Donald Tusk, President of the European Council
Jean-Claude Juncker, President of the European Commission
Martin Schulz, President of the European Parliament
Monday, 09 November 2015
Concerns: Dieselgate - EU action to protect citizens from air pollution and the manipulative and fraudulent behaviour of carmakers
We write in connection with the revelations and wider implications of the dieselgate emissions scandal and to express our objections to recent decisions to more than double the emission limits for cars tested on the road. Volkswagen – and very likely other companies have intentionally misrepresented and manipulated data for years to undercut standards which were put in place to protect our health and the environment. NGOs and other experts have repeatedly warned about major flaws in the way national and EU institutions test, monitor and enforce compliance with emission standards. National and European institutions have also been aware of the problem for years.
The scandal is symptomatic of a ‘better regulation’ agenda in favour of cutting compliance costs and replacing the role of the public regulator with corporate co- and self-regulation. Over the past decade, this approach has favoured a climate in which rules that protect the public interest are considered as burdens rather than investments. Yet, the dieselgate scandal, caused by a will to cut compliance costs, shows that the human and economic consequences of weak rules and lenient enforcement of environmental laws are enormous. Over 400,000 people die prematurely each year in Europe because of polluted air.
This requires a fundamental re-think of the way in which European and national institutions, including the European Commission, legislate and enforce environmental, consumer and health standards, and engage with vested interests. Specifically, the EU must urgently improve its capacity to protect European citizens from air pollution and the fraudulent behaviour of companies, and reorient the better regulation agenda. The European car industry has been successfully flexing its lobbying muscles for decades: in the mid-90s it lobbied against binding CO2 emissions targets, instead proposing a voluntary scheme. Unsurprisingly, the scheme failed. Binding emission limits were introduced a decade later, and yet again carmakers lobbied successfully to have the limits watered down. The same failures are now being repeated in relation to emission standards for lorries and in current negotiations on testing regimes and car type approval. As a major EU lobbyist, Volkswagen has for a long time benefited from privileged access and a significant influence on the policy process, also thanks to its membership of five Commission advisory groups, and industry lobby group ACEA (Association des Constructeurs Européens d'Automobiles).
The impact of corporate lobbying on air quality is not limited to the automobile industry. For instance, in April, NGOs highlighted the systematic infiltration by the energy industry of EU regulatory processes to set emission standards for power plants. The consequence is that EU emission limits for coal plants are likely to fall behind existing standards in China and the United States.
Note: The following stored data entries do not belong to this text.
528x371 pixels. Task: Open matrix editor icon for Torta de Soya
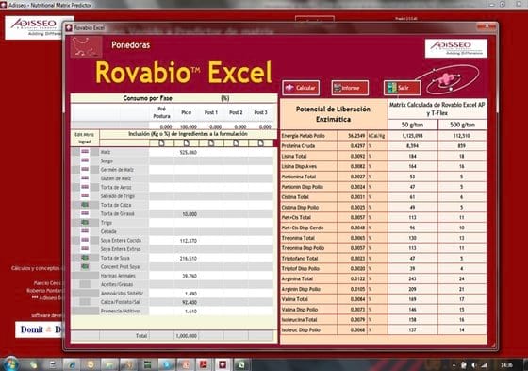point(85,258)
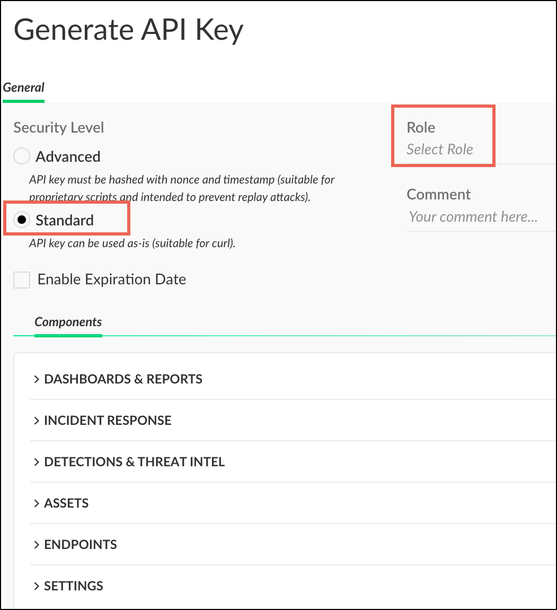
Task: Click the Settings chevron arrow
Action: (37, 586)
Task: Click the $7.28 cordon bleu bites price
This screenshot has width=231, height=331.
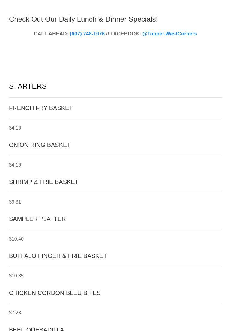Action: point(15,313)
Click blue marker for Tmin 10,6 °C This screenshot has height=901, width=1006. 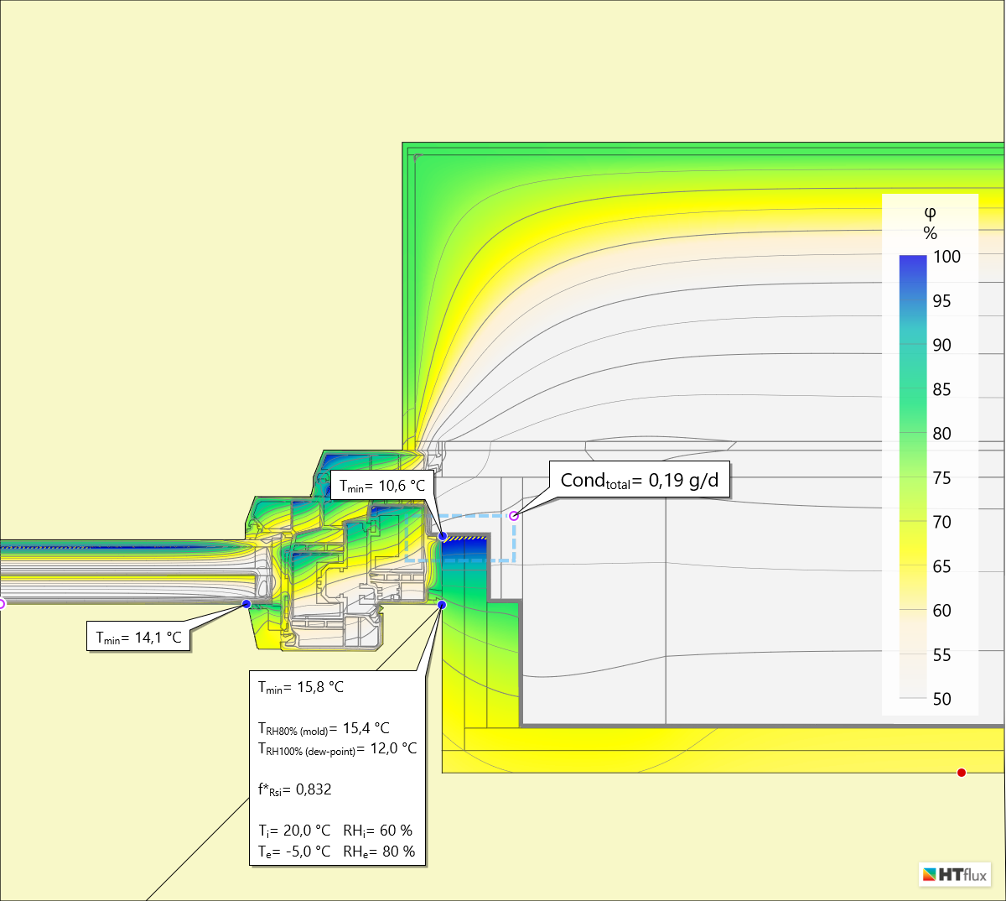(x=443, y=535)
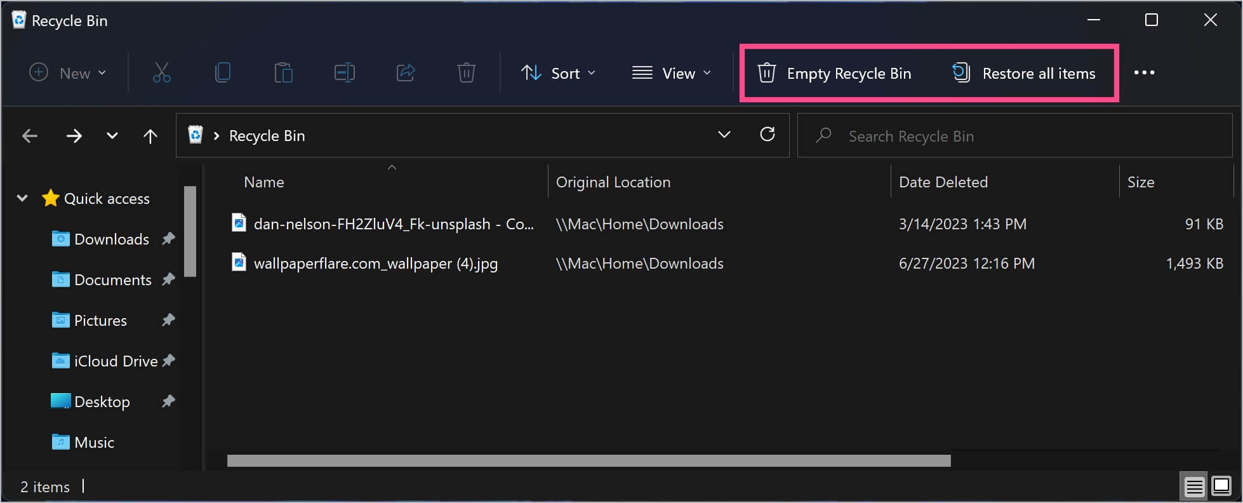The width and height of the screenshot is (1243, 503).
Task: Open the New item menu
Action: pos(68,74)
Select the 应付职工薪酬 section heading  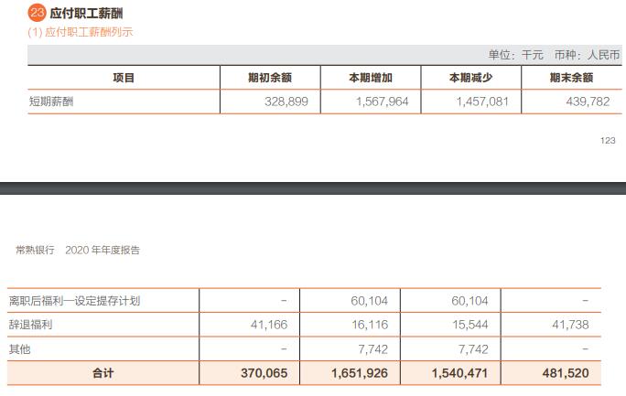tap(86, 14)
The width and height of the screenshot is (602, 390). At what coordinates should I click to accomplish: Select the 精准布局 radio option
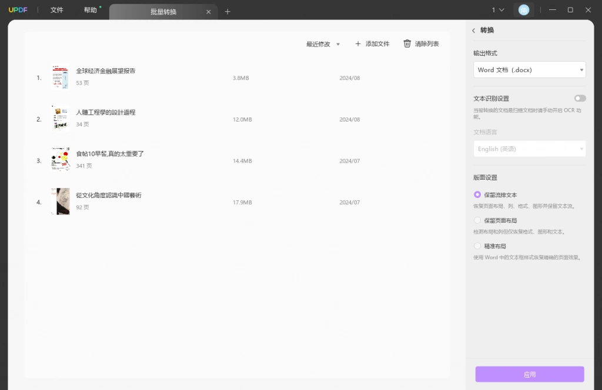click(x=477, y=246)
We therefore urge you, your institutions and national governments to take immediate action to respond to the dieselgate scandal. We call on you to:
1. Undertake an immediate, independent and transparent EU-level investigation into the dieselgate scandal, including a full review of the rules and regulatory mechanisms that failed to prevent Volkswagen’s manipulations, excessive emissions, and misuse of public funds. The investigation should also compile and interpret the findings of all national authorities and prosecutors on the fraudulent behaviour of Volkswagen and, if relevant, other car-makers.
2. Establish EU oversight in the process of type approval for motor vehicles. The existing procedure whereby national agencies oversee and undertake EU-wide type approval has failed.
3. Strengthen the enforcement of environmental legislation at EU and Member State level, including by equipping public environmental inspectorates with the mandate and powers to protect public health and the environment and improving market surveillance under the recently-unveiled internal market strategy.
4. Ensure that fraudulent companies are suspended from the EU lobby register until it has been demonstrated that they comply with EU law, and consequently decline meetings between the companies and the EU institutions unless the meeting directly concerns an investigation. Volkswagen’s membership in Commission expert groups and advisory bodies should also be suspended.
We will closely monitor progress in all four areas and look forward to hearing from you about the actions you and your institution will take.